Man oh man, look what message they're wearing at the Texas Republican Party Convention. What an awful thing.

posted afternoon of June 17th, 2008: Respond

🦋 A fine day out west

Last night, the first wedding licenses under California's new law were issued. This morning, the first Modesto couple received their license -- they are members of my parents' church, which has a long record of support for gay marriage -- in the mid-80's, Diane Darling, the first out lesbian in the UCC ministry, was the pastor there, and was married to her wife in a church ceremony.
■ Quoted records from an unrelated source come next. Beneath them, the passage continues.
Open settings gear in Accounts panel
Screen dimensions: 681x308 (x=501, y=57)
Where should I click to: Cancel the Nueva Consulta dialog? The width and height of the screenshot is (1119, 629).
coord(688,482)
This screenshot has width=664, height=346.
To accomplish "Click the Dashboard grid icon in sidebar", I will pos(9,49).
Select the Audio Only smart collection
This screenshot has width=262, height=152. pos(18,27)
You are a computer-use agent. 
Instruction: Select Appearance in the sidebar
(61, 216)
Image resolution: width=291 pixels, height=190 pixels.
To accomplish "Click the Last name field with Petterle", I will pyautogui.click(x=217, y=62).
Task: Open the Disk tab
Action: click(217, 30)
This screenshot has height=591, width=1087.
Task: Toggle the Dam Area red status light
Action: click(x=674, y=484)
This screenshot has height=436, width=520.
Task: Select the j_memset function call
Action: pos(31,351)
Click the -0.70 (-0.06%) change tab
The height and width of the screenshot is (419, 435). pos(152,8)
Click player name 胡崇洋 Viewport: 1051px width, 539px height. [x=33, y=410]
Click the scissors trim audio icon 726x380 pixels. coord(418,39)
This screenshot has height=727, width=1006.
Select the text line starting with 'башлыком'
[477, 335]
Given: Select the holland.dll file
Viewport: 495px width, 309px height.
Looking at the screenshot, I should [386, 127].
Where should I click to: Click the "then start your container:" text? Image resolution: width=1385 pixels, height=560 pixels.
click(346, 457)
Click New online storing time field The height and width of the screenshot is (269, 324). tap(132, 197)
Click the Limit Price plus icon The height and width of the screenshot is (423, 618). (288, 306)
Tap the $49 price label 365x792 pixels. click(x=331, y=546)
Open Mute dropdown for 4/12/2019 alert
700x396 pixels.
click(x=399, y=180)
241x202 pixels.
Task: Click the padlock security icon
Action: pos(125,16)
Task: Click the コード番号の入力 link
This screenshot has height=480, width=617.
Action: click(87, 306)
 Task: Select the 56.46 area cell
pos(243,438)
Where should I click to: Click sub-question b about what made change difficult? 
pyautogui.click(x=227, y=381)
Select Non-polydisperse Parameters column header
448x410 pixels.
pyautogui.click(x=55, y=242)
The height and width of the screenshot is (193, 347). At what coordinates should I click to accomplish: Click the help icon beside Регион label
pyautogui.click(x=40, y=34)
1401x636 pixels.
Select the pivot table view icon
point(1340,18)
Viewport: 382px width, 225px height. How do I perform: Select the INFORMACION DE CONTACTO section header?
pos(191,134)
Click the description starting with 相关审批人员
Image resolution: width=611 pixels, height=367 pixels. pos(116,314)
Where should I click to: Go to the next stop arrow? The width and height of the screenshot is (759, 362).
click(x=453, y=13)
posted afternoon of June 17th, 2008: Respond

🦋 Nixonland themes

So far (as I begin reading part 2, about the election of '68), Nixonland seems to divide roughly into:

  • History of the struggle for racial equality, and how Nixon and his conspirators used the unrest to build their party.
  • History of the Vietnam War and the anti-war movement, and how Nixon used the war as a wedge against Johnson.
  • History of and speculation about the internal workings of Nixon's various campaigns and about Nixon's personal take on his opponents.

I'm pretty familiar with the Vietnam stuff and am skimming it a bit. I have (as noted below) only a passing familiarity with the racial unrest stuff and am finding that the most interesting part of the book so far. I didn't know much at all about the internal workings of Nixon's campaigns, but I'm having pretty mixed reactions to Perlstein's speculation -- some of it seems facile, some obviously true (and unnecessary), occasionally it is insightful and useful.